• [Material shown]:
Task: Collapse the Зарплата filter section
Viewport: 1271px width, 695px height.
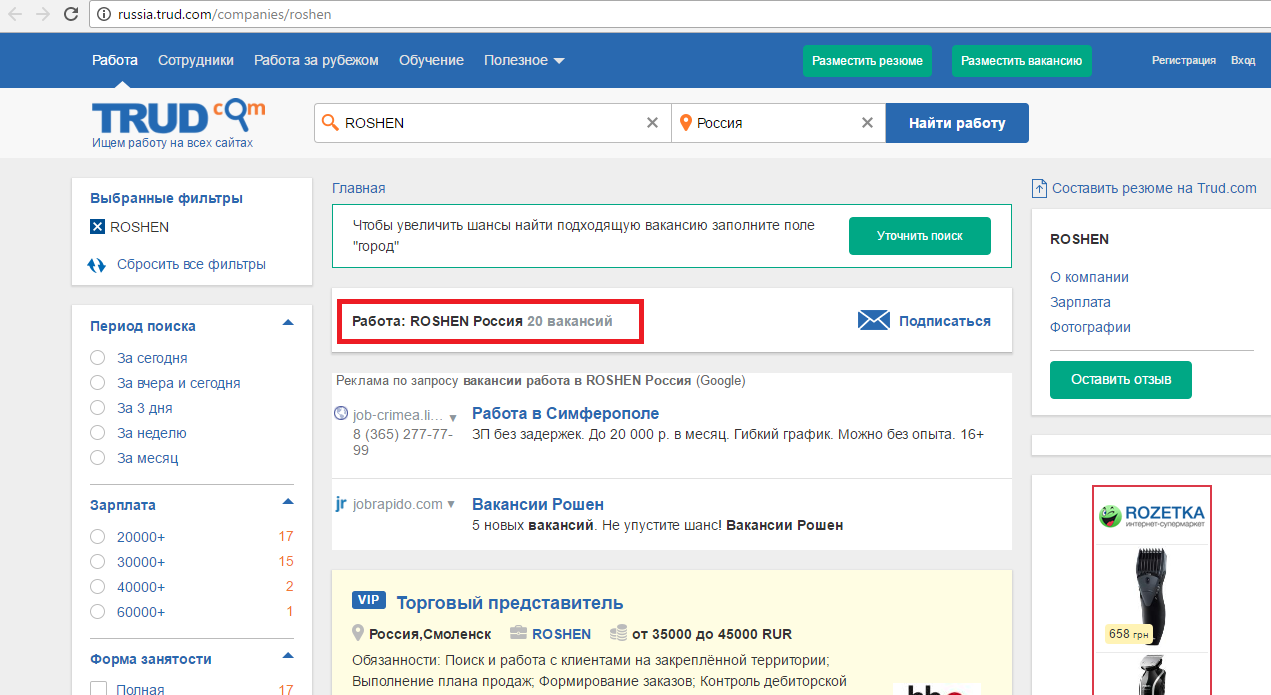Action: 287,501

* * *

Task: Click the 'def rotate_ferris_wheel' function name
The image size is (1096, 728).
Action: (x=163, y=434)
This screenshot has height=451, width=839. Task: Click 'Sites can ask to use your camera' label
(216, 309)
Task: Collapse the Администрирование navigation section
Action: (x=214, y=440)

• [Task goal]:
Copy the part of the entries above that opens with the line containing "Task: Click the" and closes with the line containing "Action: (x=214, y=440)", both lines included.

• [Result]:
Task: Click the 'def rotate_ferris_wheel' function name
The image size is (1096, 728).
Action: (x=163, y=434)
This screenshot has height=451, width=839. Task: Click 'Sites can ask to use your camera' label
(216, 309)
Task: Collapse the Администрирование navigation section
Action: (x=214, y=440)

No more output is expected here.